Dataset entries:
☆ ☆ ☆ ☆
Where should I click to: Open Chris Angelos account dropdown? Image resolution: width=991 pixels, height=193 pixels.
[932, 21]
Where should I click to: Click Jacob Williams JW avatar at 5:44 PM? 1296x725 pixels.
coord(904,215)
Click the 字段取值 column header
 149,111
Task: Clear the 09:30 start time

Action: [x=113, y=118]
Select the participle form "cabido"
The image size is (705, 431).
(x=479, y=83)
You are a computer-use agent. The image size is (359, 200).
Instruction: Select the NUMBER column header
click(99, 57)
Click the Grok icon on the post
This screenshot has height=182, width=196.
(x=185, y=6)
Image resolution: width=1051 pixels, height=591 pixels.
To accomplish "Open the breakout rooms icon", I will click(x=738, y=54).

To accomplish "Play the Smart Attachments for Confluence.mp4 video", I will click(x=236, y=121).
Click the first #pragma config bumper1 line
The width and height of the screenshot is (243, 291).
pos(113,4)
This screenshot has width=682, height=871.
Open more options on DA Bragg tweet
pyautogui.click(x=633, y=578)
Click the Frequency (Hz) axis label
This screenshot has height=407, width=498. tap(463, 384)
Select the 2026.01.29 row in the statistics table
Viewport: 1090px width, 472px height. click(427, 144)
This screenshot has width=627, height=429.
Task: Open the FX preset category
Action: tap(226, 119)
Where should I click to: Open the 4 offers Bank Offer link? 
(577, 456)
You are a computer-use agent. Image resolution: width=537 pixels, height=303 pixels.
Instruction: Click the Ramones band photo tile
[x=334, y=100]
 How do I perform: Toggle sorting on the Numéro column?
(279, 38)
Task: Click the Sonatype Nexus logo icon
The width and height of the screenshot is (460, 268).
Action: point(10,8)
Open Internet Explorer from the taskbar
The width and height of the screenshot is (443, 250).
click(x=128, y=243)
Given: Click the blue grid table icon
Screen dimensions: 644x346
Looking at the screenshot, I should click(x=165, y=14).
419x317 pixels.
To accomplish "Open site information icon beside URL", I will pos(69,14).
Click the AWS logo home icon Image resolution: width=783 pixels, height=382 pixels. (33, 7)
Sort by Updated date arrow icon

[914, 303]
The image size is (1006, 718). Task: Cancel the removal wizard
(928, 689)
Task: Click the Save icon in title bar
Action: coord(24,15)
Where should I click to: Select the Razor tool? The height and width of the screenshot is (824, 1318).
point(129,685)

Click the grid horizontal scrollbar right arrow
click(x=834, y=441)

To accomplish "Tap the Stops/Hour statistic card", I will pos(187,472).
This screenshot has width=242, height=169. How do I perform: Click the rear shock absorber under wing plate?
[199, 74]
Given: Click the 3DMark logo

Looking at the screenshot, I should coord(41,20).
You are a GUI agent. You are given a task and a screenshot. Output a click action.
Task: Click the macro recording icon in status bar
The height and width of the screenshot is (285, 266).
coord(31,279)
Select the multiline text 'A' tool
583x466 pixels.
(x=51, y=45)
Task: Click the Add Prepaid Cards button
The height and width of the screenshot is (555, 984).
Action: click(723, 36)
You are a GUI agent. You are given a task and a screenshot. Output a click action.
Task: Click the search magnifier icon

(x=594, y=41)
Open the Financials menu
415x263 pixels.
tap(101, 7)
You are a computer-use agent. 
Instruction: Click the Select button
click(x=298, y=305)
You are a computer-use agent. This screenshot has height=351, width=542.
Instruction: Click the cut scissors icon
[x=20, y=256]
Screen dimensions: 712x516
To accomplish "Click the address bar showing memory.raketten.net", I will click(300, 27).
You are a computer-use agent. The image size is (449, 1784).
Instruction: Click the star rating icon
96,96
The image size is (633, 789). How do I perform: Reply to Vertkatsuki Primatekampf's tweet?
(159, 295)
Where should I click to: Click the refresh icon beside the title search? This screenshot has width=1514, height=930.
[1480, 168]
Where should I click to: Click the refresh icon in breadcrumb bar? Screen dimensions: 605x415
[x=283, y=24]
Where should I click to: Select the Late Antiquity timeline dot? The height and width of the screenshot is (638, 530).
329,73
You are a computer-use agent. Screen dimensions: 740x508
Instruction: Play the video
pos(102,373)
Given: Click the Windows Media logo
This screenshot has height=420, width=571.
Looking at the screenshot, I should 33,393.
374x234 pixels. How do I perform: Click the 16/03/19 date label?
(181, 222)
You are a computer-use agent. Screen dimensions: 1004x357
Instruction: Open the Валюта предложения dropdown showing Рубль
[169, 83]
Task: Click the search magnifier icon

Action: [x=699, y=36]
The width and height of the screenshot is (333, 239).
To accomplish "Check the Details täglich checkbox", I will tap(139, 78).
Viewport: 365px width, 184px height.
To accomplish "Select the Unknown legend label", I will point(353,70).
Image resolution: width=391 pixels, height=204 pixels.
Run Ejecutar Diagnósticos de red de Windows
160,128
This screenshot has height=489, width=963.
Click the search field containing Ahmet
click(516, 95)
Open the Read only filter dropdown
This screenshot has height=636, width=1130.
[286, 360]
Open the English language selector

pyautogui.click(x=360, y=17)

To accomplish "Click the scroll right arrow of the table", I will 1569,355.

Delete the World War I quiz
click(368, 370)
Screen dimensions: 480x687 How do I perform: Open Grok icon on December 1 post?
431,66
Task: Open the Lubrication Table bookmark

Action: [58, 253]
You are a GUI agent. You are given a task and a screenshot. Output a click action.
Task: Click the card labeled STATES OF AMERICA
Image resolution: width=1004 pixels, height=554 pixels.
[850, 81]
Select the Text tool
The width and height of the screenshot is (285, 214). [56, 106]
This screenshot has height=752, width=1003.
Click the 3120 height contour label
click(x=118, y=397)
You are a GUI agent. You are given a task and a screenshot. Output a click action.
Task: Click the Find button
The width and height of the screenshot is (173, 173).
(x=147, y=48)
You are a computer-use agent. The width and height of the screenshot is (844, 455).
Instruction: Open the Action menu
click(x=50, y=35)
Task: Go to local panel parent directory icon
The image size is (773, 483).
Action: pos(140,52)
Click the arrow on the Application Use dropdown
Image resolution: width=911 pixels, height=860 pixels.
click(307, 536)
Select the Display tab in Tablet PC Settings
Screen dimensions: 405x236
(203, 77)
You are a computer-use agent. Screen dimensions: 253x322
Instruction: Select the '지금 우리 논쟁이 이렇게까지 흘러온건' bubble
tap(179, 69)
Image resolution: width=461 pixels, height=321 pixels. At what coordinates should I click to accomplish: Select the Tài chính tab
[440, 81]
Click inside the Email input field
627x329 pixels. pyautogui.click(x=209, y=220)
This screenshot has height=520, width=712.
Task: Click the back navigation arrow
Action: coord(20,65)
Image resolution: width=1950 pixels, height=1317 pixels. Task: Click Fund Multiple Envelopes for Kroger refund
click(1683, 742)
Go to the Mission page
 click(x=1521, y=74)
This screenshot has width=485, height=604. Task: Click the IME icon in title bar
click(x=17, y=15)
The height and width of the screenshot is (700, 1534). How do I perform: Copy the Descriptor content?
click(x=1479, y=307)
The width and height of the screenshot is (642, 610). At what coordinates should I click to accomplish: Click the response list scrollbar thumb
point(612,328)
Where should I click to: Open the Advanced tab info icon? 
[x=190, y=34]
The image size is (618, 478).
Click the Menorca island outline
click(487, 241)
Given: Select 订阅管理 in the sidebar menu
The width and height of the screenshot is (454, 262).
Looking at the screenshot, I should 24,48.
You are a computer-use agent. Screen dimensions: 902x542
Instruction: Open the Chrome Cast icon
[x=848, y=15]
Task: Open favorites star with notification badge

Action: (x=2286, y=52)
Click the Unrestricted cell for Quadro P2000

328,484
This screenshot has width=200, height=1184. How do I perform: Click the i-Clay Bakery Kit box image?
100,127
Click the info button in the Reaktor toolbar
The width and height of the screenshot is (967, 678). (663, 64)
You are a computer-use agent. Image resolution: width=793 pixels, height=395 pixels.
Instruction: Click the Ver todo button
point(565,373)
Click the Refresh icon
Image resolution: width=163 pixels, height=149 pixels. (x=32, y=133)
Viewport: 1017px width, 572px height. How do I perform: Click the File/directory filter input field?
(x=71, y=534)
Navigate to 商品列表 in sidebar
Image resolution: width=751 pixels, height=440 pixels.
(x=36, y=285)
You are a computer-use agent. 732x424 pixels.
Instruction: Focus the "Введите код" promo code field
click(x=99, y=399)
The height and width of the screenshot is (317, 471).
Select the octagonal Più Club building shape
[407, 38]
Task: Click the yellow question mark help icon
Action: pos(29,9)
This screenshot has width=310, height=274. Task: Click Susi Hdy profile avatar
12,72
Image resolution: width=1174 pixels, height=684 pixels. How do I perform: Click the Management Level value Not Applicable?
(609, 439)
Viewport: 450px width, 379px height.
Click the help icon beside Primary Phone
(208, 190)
☆ ☆ ☆ ☆
Exercise instructions - Write out exactly the lines that fall from the line with "The height and width of the screenshot is (700, 1534)." to the line with "The image size is (618, 478)." in the records above, keeping both ends.

Solution -
The height and width of the screenshot is (700, 1534). How do I perform: Copy the Descriptor content?
click(x=1479, y=307)
The width and height of the screenshot is (642, 610). At what coordinates should I click to accomplish: Click the response list scrollbar thumb
point(612,328)
Where should I click to: Open the Advanced tab info icon? 
[x=190, y=34]
The image size is (618, 478).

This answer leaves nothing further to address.